▶ [Stated task]:
Print the lines of the listing word for word, starting at the line that has "The image size is (1000, 504)." and going through the end of the listing. Leave the pictures out.

[Records taken from a collection]
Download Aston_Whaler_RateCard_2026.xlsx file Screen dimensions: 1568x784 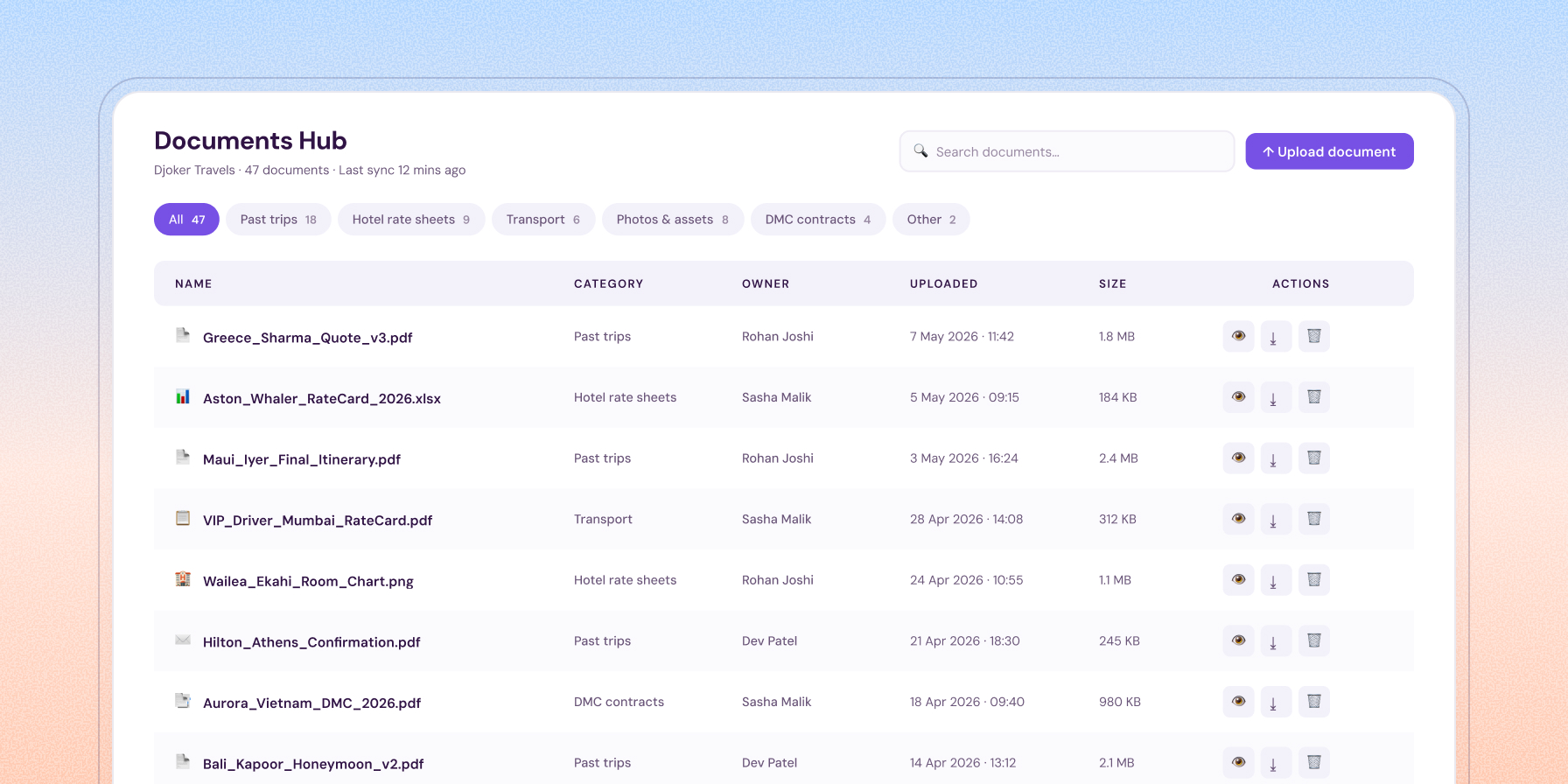coord(1276,397)
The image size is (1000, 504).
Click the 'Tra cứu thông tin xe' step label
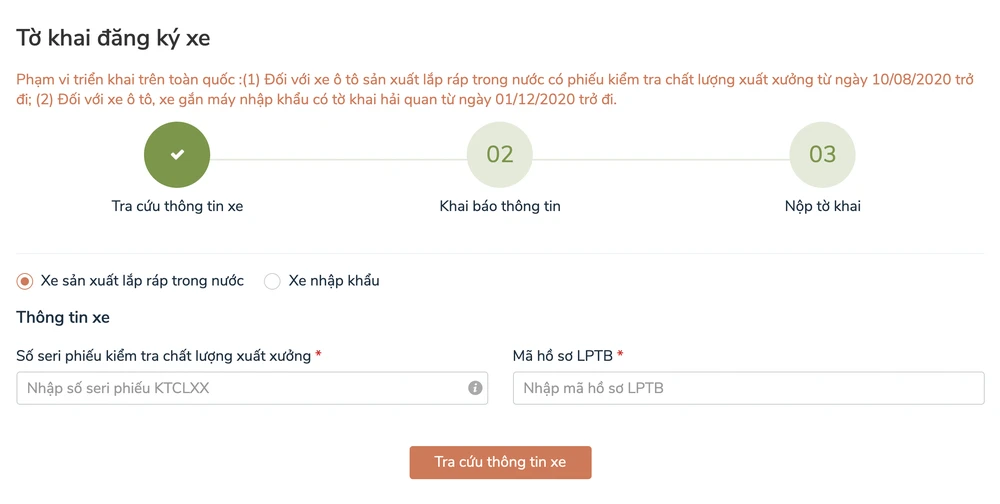177,207
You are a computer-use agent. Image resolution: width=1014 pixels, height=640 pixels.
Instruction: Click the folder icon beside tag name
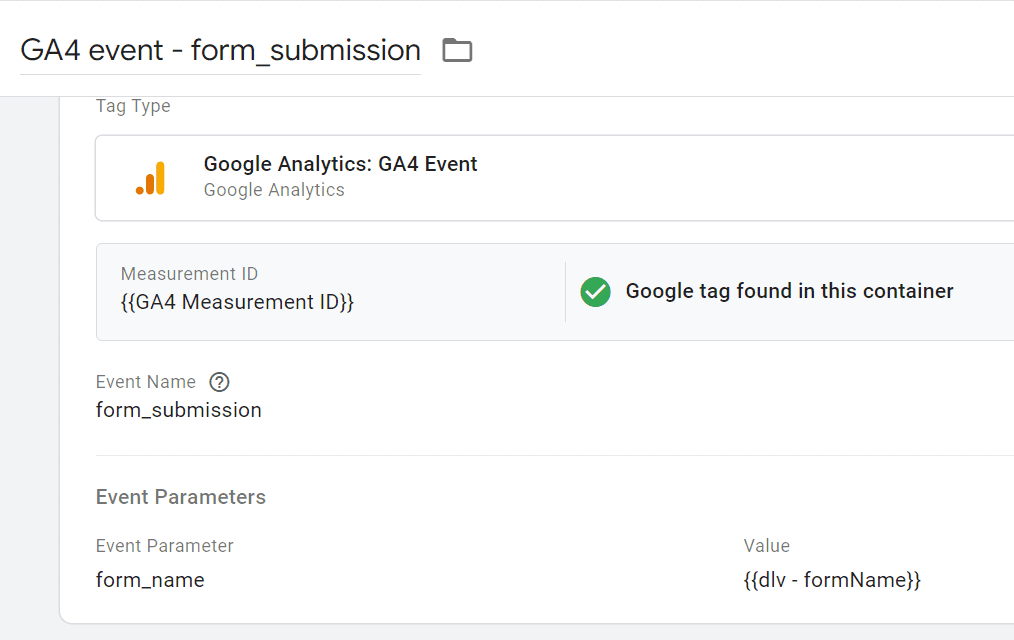[x=457, y=50]
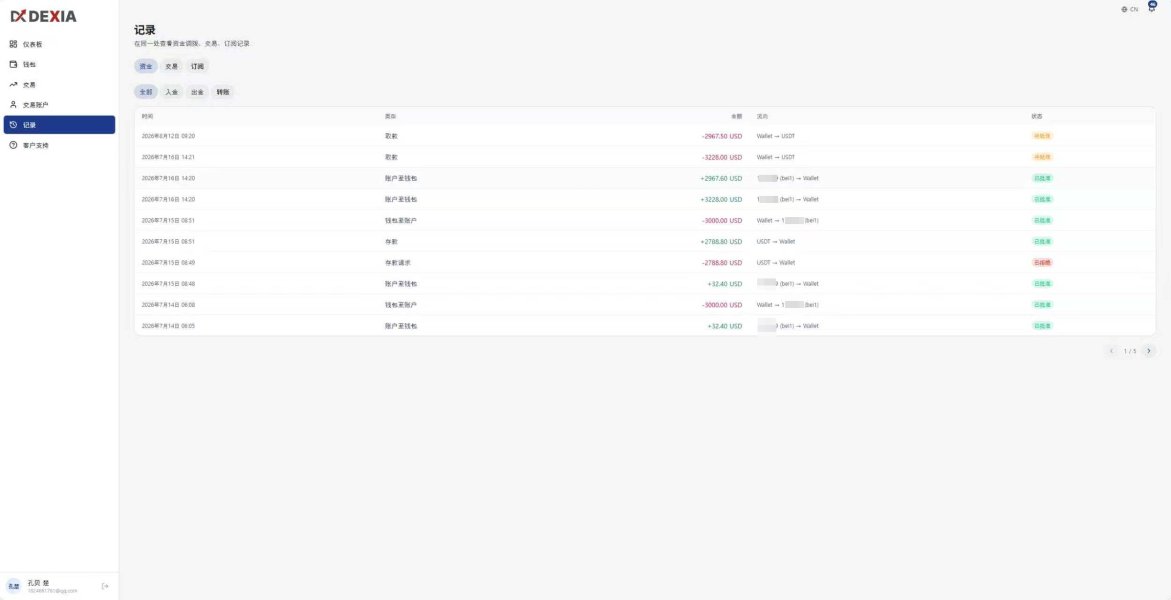Filter records by 转账 chip
The height and width of the screenshot is (600, 1171).
pyautogui.click(x=223, y=93)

▶ [Answer to this exercise]:
The image size is (1000, 504).
Click the 'Tra cứu thông tin xe' step label
177,207
You are a computer-use agent. Image resolution: width=1014 pixels, height=640 pixels.
Instruction: Click the folder icon beside tag name
[x=457, y=50]
Filter records by 转账 chip
The height and width of the screenshot is (600, 1171).
pyautogui.click(x=223, y=93)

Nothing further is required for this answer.